Die belangte Behörde hat bereits zutreffend darauf verwiesen, dass dem hg. Erkenntnis eines verstärkten Senates vom 21. November 2000, Zl. 99/09/0002, die Auffassung zu Grunde lag, dass es einer Einbindung der gemäß § 9 Abs. 7 VStG haftungspflichtigen Gesellschaft in das gegen ihr Organ geführte Strafverfahren bedürfe, um dieser gegenüber die Garantien eines rechtsstaatlich einwandfreien Verfahrens gewährleisten zu können. Dies hat zur Folge, dass die haftungspflichtige Gesellschaft in dem gegen ihr Organ geführten Strafverfahren Parteistellung mit allen dazu gehörigen Rechten genießt. Das bedeutet aber weiters, dass ihr gegenüber auch im Spruch des das Strafverfahren gegen das Organ abschließenden Erkenntnisses ein Haftungsausspruch zu erfolgen hat; die Erlassung eines nachträglichen Haftungsbescheides kommt nicht mehr in Betracht. Erst durch den im Spruch des gegen das Organ ergehenden Straferkenntnisses enthaltenen normativen Abspruch über die Haftung der vertretenen Gesellschaft wird diese in einer der Exekution zugänglichen Weise zur Zahlung der gegen ihr Organ verhängten Geldstrafe samt Anhang verpflichtet. Liegt kein Haftungsausspruch vor, besteht auch keine Zahlungspflicht der vertretenen Gesellschaft (vgl. das hg. Erkenntnis vom 23. April 2010, Zl. 2010/02/0074). Dem

hg. Erkenntnis vom 14. April 2010, Zl. 2009/08/0149, lag ein anders gelagerter Sachverhalt zu Grunde, es steht daher diesem Ergebnis nicht entgegen.

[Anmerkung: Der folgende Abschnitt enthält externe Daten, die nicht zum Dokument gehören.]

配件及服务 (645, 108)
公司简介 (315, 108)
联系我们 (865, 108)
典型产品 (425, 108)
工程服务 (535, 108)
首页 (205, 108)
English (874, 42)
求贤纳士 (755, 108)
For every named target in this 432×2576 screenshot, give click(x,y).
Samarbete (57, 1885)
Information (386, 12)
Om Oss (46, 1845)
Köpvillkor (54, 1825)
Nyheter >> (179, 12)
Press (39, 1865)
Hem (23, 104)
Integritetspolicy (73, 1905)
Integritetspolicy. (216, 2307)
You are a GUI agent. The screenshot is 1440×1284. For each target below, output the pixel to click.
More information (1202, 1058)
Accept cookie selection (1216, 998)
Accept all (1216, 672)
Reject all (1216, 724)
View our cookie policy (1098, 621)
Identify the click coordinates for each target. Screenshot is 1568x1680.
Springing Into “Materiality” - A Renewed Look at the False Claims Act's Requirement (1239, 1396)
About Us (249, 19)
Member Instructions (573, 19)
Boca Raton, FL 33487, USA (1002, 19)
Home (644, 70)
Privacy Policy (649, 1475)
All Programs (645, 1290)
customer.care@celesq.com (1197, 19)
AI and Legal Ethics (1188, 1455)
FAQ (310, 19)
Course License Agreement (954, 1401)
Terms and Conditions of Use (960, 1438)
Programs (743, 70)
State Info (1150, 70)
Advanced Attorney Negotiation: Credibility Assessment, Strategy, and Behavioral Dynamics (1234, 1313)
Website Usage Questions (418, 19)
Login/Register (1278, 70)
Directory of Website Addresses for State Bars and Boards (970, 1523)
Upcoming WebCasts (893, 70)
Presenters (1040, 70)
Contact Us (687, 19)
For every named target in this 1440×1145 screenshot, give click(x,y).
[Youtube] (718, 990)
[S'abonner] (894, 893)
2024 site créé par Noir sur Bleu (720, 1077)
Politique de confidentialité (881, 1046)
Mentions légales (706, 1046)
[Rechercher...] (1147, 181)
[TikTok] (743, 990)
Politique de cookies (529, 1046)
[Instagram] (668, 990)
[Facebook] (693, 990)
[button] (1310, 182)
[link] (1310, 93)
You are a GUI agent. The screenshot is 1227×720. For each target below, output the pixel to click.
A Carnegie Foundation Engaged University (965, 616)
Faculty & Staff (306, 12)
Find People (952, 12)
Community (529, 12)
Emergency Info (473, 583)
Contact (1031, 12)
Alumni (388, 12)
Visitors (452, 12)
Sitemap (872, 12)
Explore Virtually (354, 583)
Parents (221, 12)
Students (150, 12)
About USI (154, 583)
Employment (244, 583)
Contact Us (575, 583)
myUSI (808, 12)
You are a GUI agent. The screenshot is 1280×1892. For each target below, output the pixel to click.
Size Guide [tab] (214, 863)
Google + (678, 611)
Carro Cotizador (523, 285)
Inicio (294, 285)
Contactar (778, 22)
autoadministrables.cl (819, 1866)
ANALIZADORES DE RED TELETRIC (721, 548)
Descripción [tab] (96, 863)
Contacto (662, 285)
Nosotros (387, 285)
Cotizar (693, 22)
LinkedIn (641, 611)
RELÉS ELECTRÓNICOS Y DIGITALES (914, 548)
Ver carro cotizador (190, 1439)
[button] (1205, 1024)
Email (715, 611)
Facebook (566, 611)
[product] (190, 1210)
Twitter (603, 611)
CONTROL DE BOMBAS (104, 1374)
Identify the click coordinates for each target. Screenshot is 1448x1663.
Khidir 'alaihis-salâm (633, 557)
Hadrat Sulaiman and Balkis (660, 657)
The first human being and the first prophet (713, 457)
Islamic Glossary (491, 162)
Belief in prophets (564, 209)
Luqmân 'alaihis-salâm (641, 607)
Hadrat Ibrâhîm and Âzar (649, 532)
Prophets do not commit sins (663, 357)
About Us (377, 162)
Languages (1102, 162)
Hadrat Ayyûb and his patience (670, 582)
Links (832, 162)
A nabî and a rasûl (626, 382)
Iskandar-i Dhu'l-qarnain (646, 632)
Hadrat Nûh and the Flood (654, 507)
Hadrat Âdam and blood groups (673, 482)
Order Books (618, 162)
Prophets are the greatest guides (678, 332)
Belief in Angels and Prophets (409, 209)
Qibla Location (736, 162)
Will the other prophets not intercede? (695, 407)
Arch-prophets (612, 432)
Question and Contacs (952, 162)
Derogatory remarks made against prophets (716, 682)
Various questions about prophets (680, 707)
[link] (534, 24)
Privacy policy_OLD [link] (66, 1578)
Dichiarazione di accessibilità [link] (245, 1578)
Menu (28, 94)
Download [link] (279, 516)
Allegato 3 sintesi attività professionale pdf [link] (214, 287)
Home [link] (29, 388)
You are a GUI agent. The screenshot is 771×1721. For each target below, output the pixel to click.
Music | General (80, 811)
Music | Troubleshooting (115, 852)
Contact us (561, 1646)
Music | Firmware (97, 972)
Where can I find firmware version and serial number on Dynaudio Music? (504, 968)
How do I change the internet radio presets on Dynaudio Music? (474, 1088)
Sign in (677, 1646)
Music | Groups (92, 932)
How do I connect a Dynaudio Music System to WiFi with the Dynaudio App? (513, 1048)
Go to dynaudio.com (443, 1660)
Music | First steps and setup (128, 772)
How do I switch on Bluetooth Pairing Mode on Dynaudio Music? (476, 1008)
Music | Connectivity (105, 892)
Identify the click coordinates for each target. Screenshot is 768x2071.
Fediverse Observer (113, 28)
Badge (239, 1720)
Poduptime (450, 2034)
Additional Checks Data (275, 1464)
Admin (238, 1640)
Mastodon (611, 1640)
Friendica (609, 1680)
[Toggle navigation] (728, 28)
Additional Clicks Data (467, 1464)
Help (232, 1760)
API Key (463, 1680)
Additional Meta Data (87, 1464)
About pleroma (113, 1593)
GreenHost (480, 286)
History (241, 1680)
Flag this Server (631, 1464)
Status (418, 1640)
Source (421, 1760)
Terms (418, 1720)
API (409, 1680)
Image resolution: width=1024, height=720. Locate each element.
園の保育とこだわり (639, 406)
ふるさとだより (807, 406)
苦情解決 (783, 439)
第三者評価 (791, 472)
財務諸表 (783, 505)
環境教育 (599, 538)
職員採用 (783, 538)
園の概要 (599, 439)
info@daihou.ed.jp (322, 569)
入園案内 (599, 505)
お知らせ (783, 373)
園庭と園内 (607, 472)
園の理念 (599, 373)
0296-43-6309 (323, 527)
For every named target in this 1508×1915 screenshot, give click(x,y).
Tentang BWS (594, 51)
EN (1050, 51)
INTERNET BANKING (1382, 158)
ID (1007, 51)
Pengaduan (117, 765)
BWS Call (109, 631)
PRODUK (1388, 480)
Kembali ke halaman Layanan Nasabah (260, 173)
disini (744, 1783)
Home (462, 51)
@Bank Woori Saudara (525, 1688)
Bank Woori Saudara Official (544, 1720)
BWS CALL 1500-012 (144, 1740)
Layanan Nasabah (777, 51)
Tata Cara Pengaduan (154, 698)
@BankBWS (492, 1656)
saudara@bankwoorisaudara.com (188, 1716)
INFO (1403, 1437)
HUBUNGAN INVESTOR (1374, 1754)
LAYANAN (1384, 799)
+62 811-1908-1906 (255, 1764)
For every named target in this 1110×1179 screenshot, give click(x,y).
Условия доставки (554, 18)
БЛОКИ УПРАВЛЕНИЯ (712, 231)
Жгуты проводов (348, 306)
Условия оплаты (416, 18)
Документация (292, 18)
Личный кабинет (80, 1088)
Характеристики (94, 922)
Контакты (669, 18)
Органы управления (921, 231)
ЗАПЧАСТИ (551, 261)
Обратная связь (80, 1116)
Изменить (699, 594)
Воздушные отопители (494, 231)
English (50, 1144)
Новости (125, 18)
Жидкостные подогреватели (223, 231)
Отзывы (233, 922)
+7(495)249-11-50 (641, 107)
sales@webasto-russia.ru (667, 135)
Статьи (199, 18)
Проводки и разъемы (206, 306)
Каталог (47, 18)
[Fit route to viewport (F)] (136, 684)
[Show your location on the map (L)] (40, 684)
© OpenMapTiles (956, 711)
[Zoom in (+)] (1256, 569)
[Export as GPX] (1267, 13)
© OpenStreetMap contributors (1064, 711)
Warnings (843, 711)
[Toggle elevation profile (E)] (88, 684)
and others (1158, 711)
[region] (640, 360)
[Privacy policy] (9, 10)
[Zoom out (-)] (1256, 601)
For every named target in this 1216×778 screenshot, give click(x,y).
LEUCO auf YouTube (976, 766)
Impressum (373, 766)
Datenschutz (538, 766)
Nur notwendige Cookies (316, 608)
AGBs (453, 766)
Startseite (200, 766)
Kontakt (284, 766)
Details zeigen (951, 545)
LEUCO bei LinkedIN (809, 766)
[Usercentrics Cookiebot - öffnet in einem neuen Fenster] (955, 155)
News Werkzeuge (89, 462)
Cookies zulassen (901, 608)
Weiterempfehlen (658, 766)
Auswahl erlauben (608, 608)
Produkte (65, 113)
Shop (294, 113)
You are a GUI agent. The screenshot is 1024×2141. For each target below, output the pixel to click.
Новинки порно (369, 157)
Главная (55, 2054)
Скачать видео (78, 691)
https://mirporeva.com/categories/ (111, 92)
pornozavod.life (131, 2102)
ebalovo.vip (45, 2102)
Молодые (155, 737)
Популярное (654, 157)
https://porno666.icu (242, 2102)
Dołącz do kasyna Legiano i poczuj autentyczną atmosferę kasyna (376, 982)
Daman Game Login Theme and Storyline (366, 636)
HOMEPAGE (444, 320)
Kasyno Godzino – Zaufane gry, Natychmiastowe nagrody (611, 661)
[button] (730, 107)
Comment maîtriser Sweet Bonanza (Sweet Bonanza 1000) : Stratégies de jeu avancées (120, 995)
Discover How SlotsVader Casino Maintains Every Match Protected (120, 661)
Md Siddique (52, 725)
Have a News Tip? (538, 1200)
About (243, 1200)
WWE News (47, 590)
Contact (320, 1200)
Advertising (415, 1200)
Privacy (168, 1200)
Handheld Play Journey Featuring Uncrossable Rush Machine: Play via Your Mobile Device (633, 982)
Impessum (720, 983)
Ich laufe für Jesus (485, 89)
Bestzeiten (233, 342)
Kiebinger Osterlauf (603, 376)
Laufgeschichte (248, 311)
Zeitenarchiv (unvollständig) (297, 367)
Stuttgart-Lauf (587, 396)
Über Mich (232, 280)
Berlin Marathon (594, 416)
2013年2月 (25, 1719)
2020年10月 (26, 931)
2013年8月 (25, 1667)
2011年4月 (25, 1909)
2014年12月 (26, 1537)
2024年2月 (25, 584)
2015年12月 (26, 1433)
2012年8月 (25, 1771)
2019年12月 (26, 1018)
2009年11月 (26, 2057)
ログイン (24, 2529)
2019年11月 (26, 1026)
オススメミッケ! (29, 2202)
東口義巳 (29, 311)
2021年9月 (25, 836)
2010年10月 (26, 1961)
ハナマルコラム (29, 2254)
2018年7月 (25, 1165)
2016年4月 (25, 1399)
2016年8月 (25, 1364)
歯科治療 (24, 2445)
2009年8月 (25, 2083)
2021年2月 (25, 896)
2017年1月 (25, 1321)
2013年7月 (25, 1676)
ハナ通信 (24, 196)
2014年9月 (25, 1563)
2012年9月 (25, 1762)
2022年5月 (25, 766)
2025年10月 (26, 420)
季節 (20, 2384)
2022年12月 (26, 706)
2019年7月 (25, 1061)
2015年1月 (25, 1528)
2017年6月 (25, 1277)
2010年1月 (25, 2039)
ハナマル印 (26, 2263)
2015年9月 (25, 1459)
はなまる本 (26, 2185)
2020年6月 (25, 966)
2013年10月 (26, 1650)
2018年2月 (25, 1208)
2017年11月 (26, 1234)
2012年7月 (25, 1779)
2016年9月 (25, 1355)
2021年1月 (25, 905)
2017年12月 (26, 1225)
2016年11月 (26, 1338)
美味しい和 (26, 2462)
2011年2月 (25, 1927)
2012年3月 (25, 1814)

Im vorliegenden Fall enthalten die Sprüche der bekämpften, gegen das Organ gerichteten erstinstanzlichen Straferkenntnisse keine normative Feststellung der Haftung nach § 9 Abs. 7 VStG. Eine solche kann auch nicht durch Aufnahme eines bloßen Hinweises auf diese Gesetzesbestimmung in die Zustellverfügungen oder gar nur durch die auch an die Gesellschaft erfolgte Zustellung der Strafbescheide ersetzt werden.

Die belangte Behörde hat daher zutreffend festgestellt, dass die beschwerdeführende Partei mangels Ausspruch einer sie treffenden (exekutierbaren) Haftung für die über ihr Organ verhängten Geldstrafen samt Anhang nicht in ihren subjektivöffentlichen Rechten berührt und damit auch nicht zur Erhebung einer Berufung legitimiert war. Zu Recht hat daher die belangte Behörde die der beschwerdeführenden Partei zugerechneten Berufungen als unzulässig zurückgewiesen.

Aus diesen Gründen waren die Beschwerden gemäß § 42 Abs. 1 VwGG als unbegründet abzuweisen.

Der Ausspruch über den Aufwandersatz gründet sich auf die §§ 47 ff VwGG in Verbindung mit der VwGH-Aufwandersatzverordnung BGBl. II Nr. 455/2008.